Bitcoin dan jenis mata uang kripto (crypto currency) lainnya kini kian populer seiring dengan melambungnya harga 1 Bitcoin yang menyentuh di level 14.000 US$. Tak ketinggalan, Bitcoin juga telah menjadi alternatif alat pembayaran di beberapa negara maju, seperti Jepang dan sejumlah negara di Eropa.
Meski demikian, tak semua negara menerima kehadiran mata uang digital ini. Seperti sejumlah bank sentral di beberapa negara, termasuk di Indonesia melarang Bitcoin sebagai alat transaksi atau pembayaran yang sah. Bahkan pemerintah Cina dengan tegas melarang transaksi jual beli Bitcoin dan initial coin offerings (ICO).
Di Indonesia, Bitcoin dan mata uang digital lainnya masih bisa diperjual belikan melalui sejumlah platform, seperti Bitcoin.co.id. Awalnya saya sendiri agak takut masuk ke crypto currency ini, karena merasa tak punya dasar pengetahuan yang mendalam. Namun, setelah mendengar beberapa komentar dari para teman, akhirnya saya pun mencoba masuk ke dalamnya.
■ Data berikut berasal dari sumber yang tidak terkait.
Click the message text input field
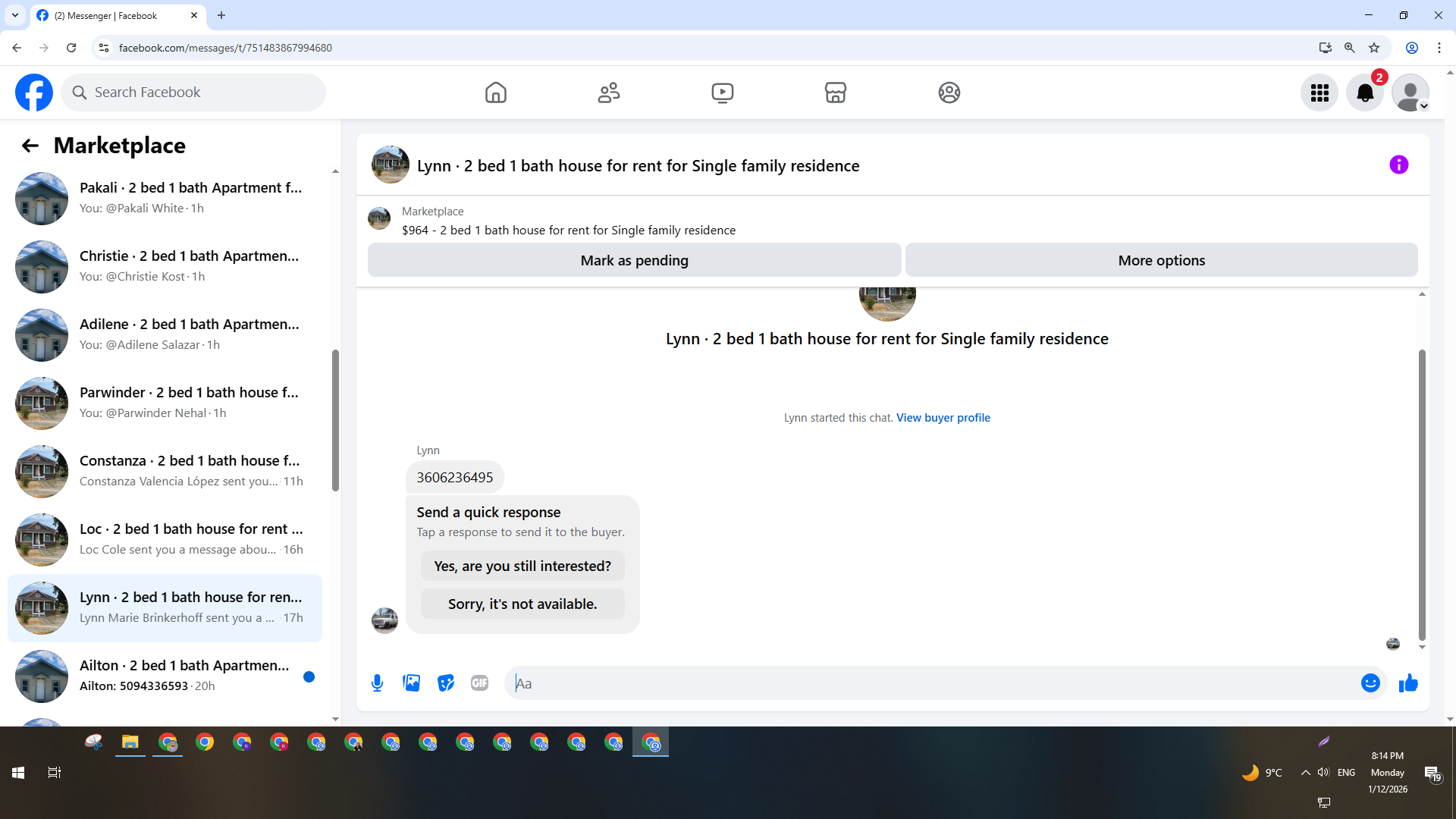 point(933,683)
Nah, berikut ini beberapa hal yang bisa menjadi masukan bagi para pemula yang ingin mencoba soal bitcoin dan mata uang kripto lainnya. Saya juga akan sedikit membandingkan bitcoin dengan saham, yang juga mengandung risiko tinggi dalam penerapannya.
1. Jam dan Hari Transaksi
Transaksi Bitcoin dan mata uang kripto lainnya tak mengenal waktu. Artinya, transaksi ini bisa berlangsung selama 24 jam setiap harinya. Ini berarti, kita bisa bertransaksi kapan saja kita mau, tanpa harus menunggu hari kerja. Sementara perdagangan saham di bursa dibatasi oleh waktu dan jam kerja, yakni setiap Senin-Jumat (hari kerja) antara pukul 09.00- 15.49 WIB.
2. Volatilitas harga
Pergerakan harga Bitcoin dan mata uang kripto lainnya lebih volatile atau rentan naik dan turun lebih cepat ketimbang harga saham. Dalam sehari, mata uang digital ini bisa turun atau naik hingga lebih dari 50%. Sementara, transaksi saham memiliki aturan auto rejectatau penghentian transaksi secara otomatis bila melebihi batas tertentu.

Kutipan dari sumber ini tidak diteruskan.